Work instructions:
Return only the lines from the one that contains "Select 'has no effect' radio option" through the last line of the records below, exactly as they stand. Pictures are not part of the copy.

Information provided:
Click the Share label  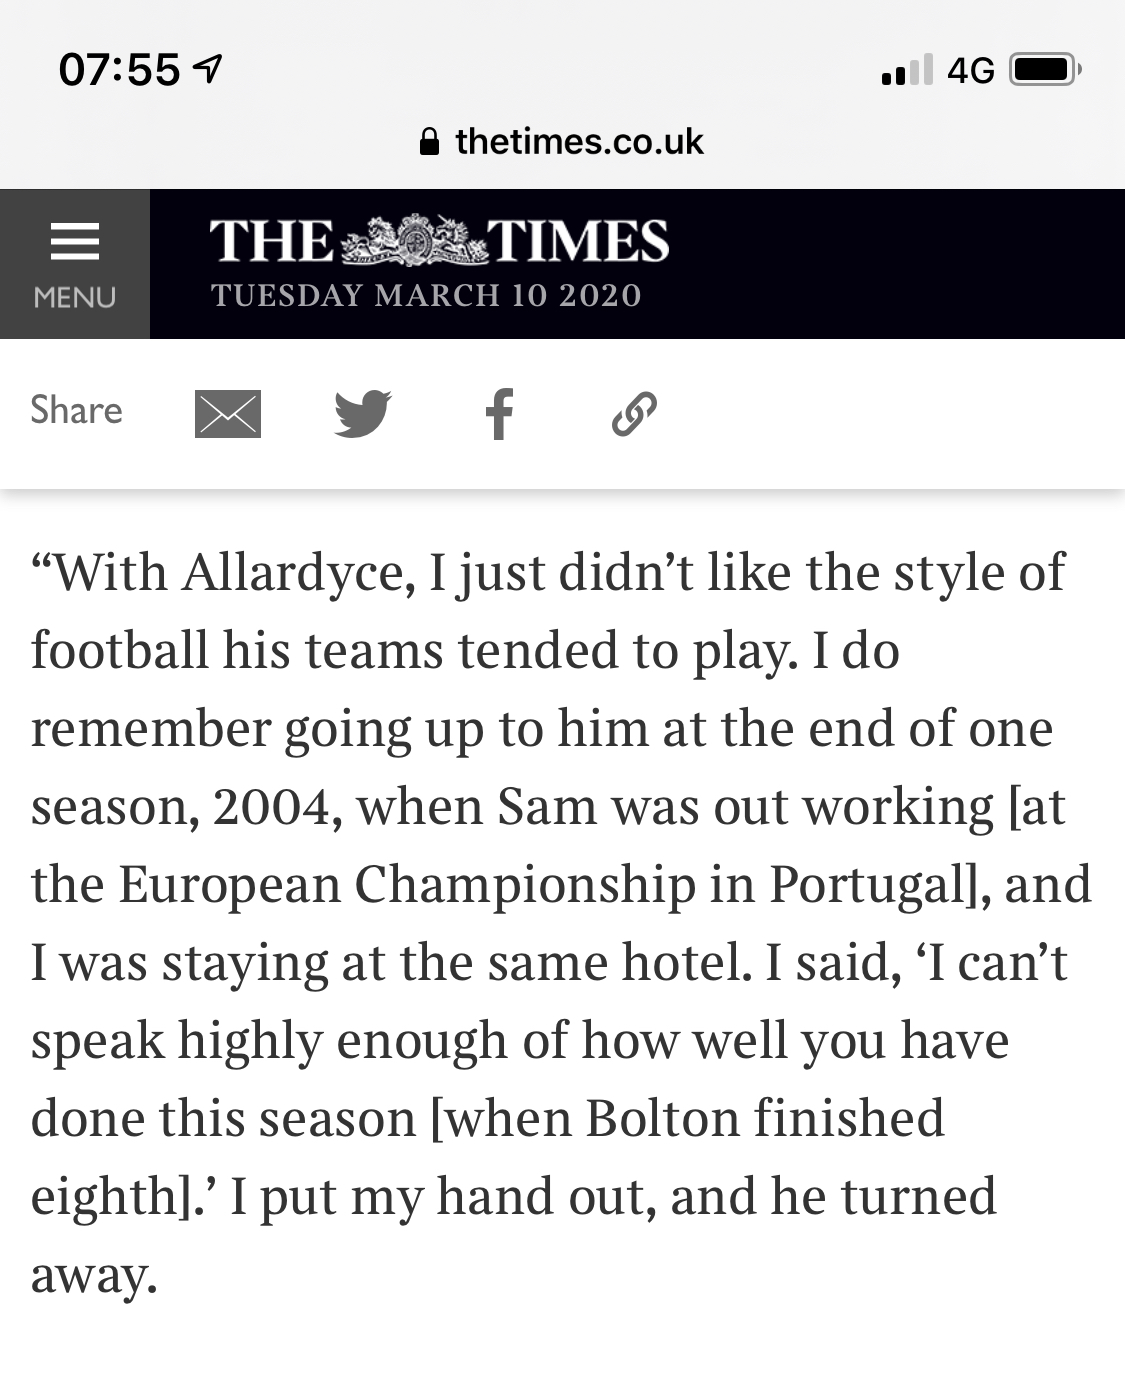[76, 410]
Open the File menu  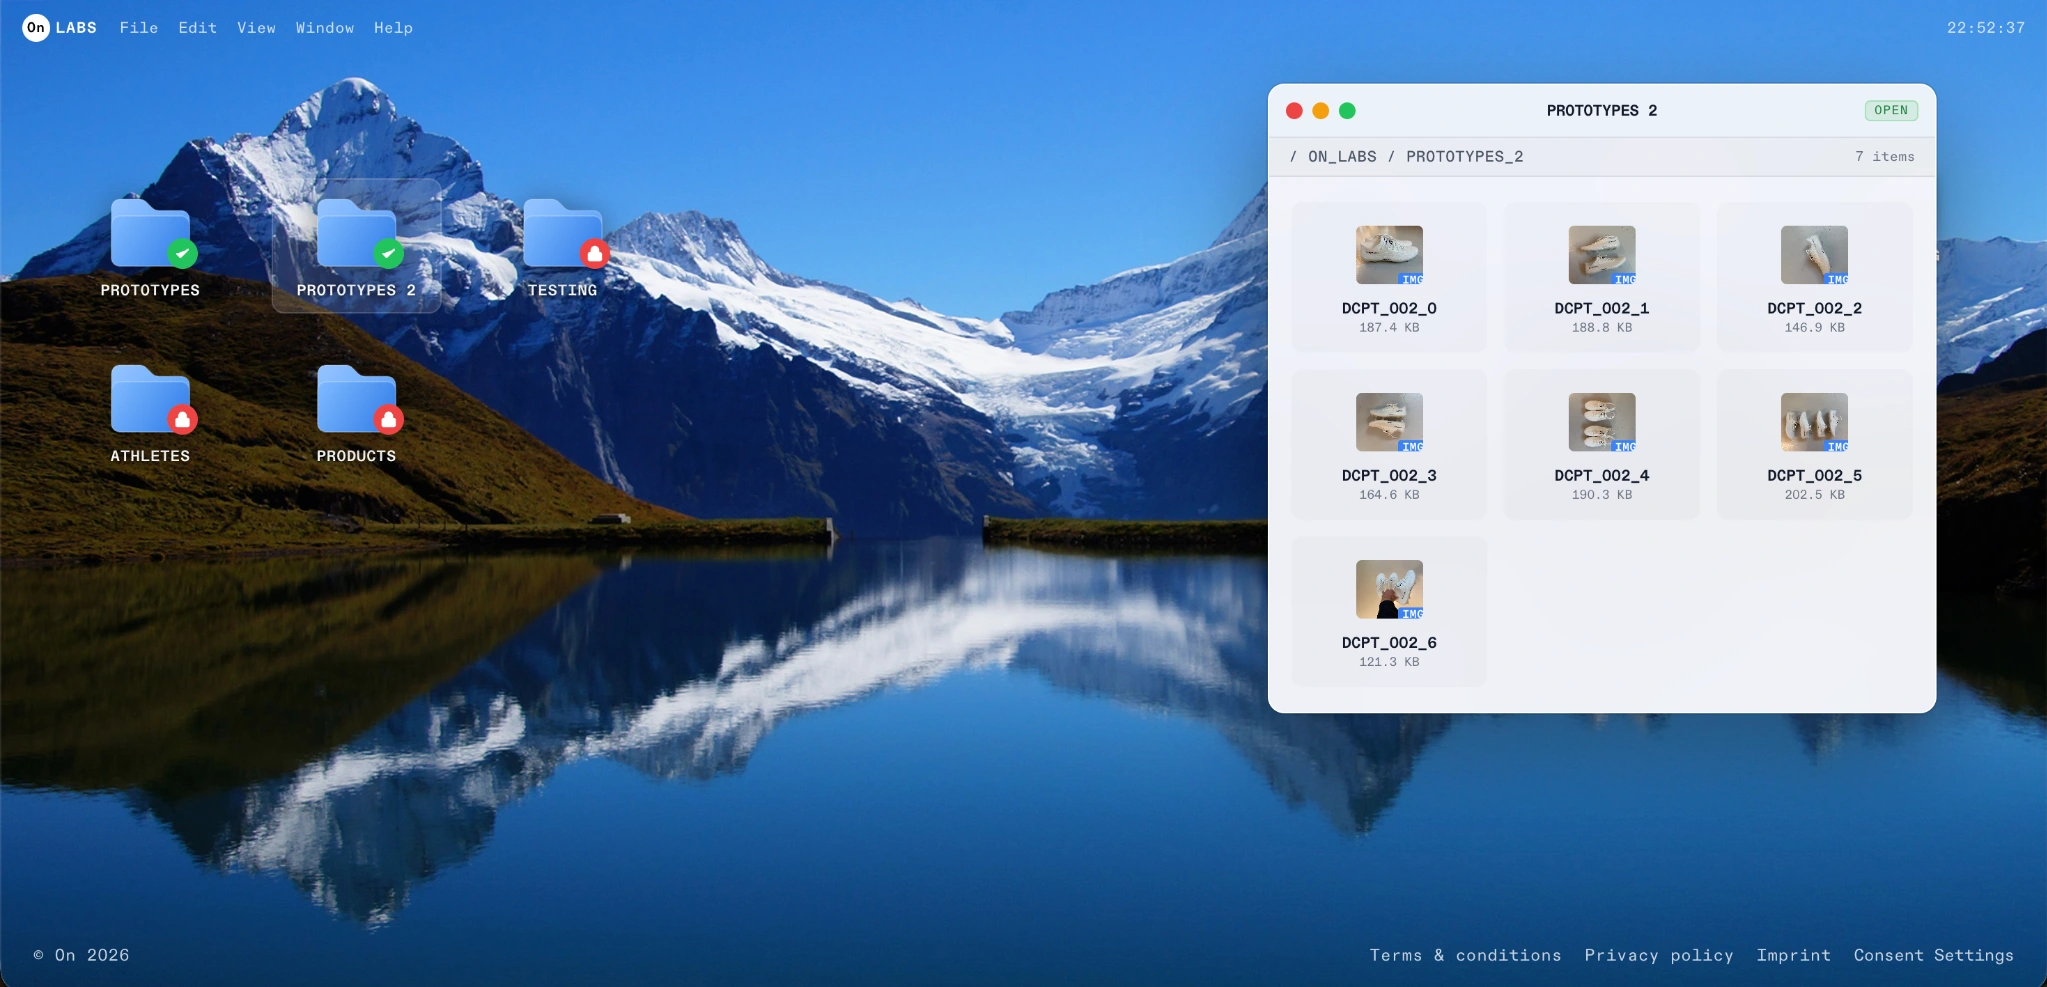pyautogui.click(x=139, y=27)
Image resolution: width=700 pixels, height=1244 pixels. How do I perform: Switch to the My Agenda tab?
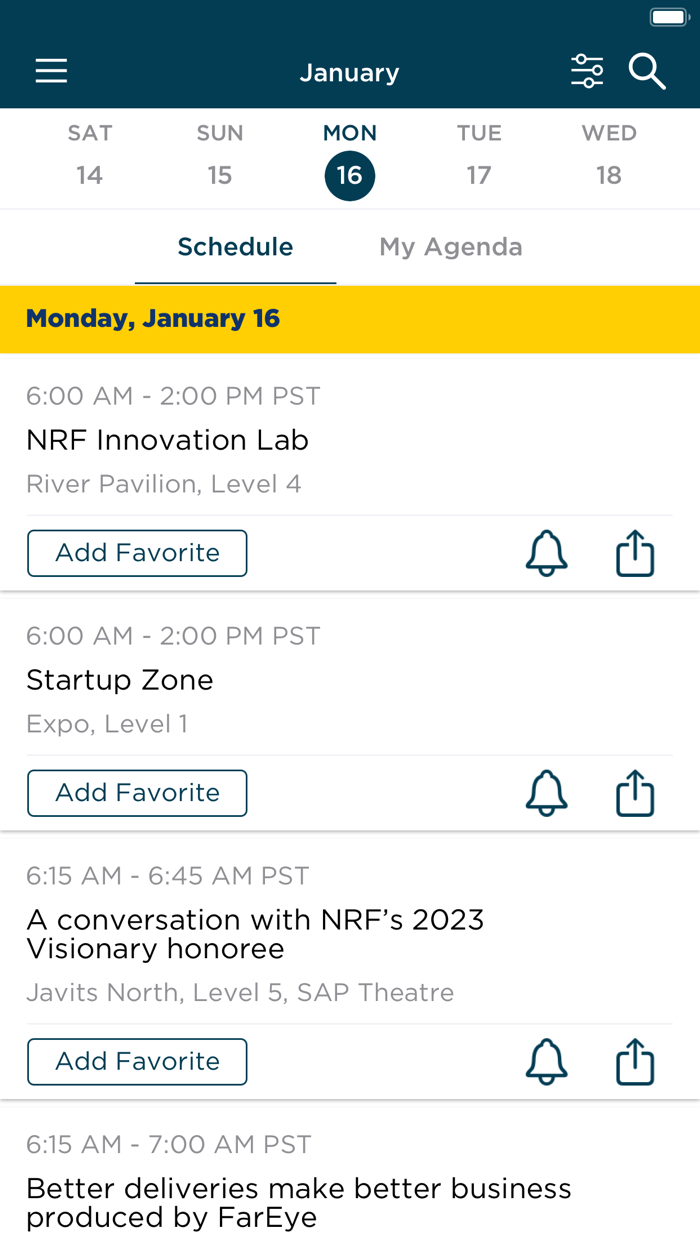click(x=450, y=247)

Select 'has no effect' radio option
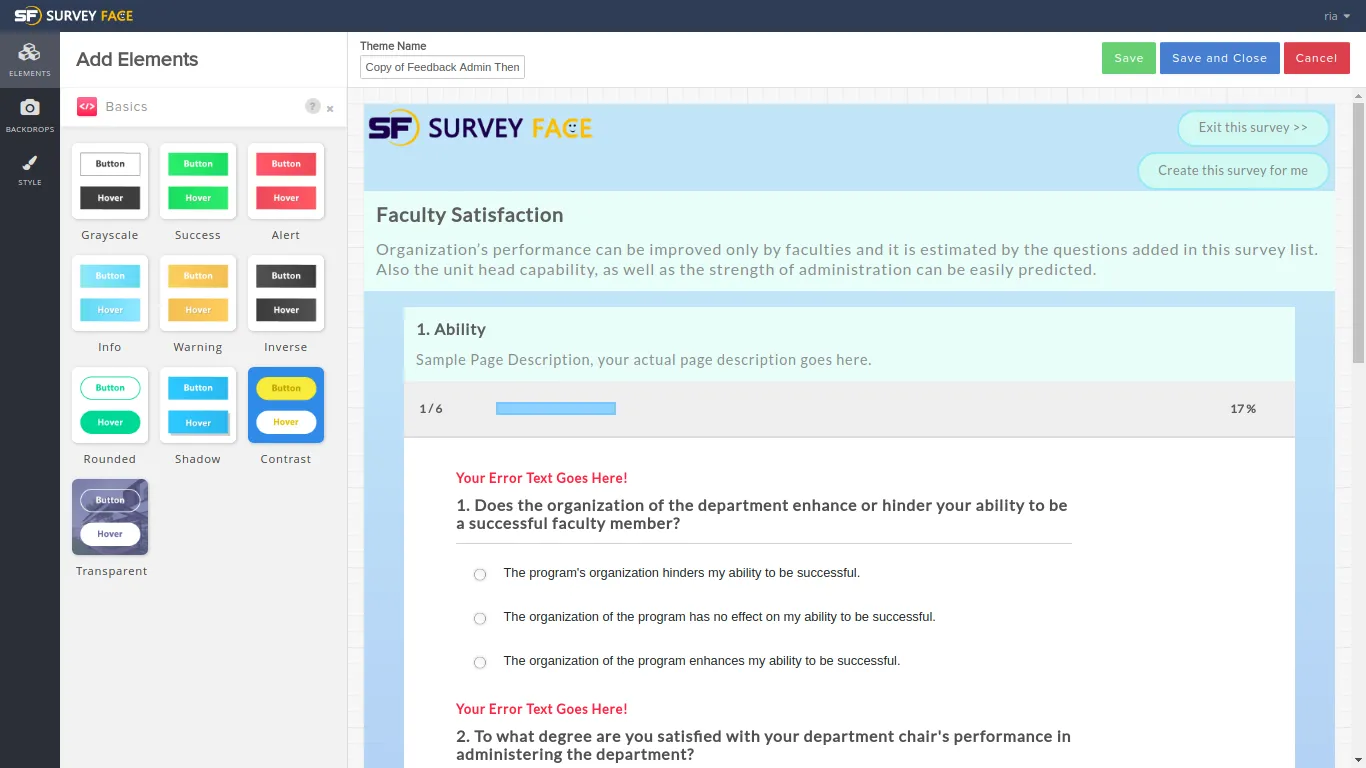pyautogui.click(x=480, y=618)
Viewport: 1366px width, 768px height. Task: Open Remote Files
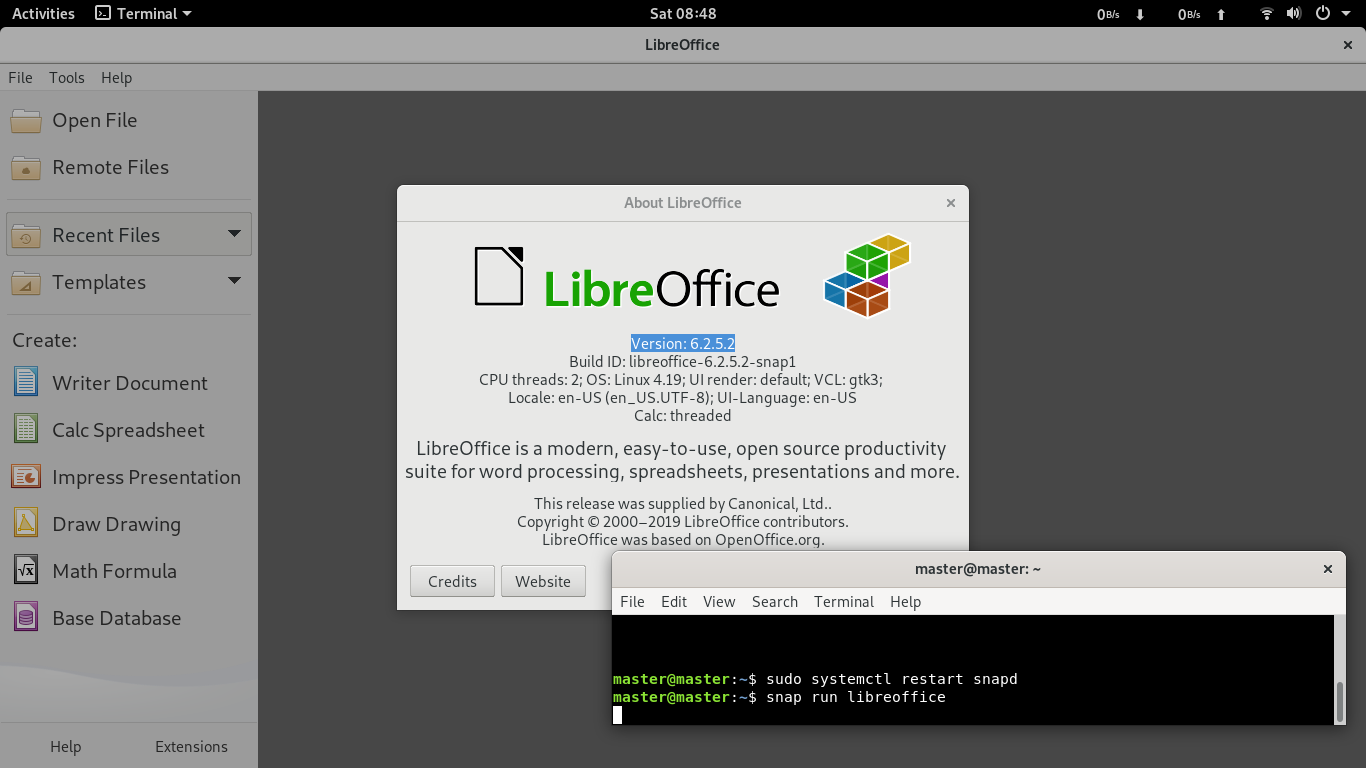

Answer section:
Select 'has no effect' radio option
pyautogui.click(x=480, y=618)
Viewport: 1366px width, 768px height. Task: Open Remote Files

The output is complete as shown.